## [GIVEN DATA]

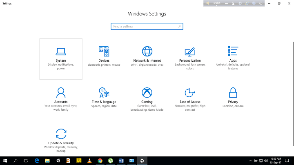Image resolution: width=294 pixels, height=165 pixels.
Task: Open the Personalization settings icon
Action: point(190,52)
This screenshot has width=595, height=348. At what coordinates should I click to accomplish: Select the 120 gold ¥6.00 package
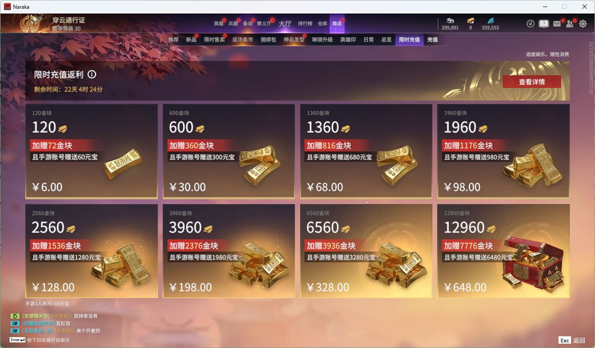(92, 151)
--
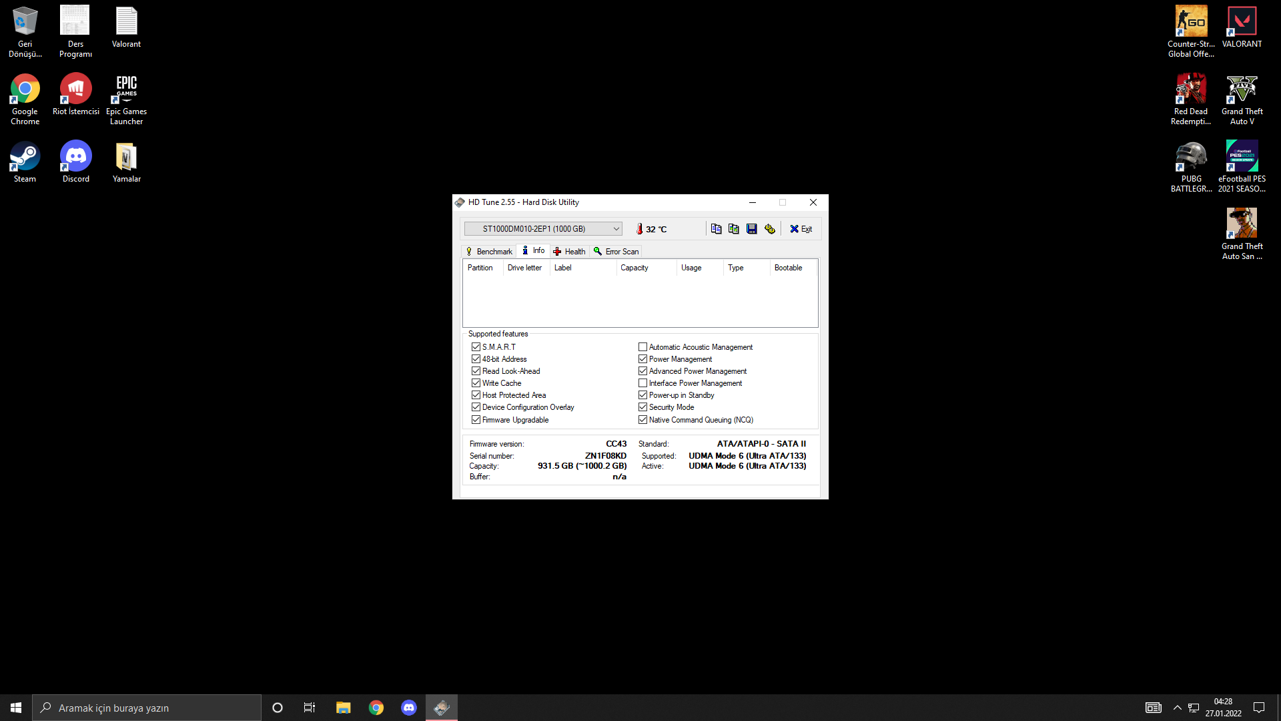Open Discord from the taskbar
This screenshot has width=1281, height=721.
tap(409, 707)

## [EXERCISE PROMPT]
Locate each line in the records above that contains the word "screenshot", and copy every such line in full.

## [FINAL ANSWER]
This screenshot has width=595, height=348. At what coordinates should I click to accomplish: Select the 120 gold ¥6.00 package
This screenshot has width=1281, height=721.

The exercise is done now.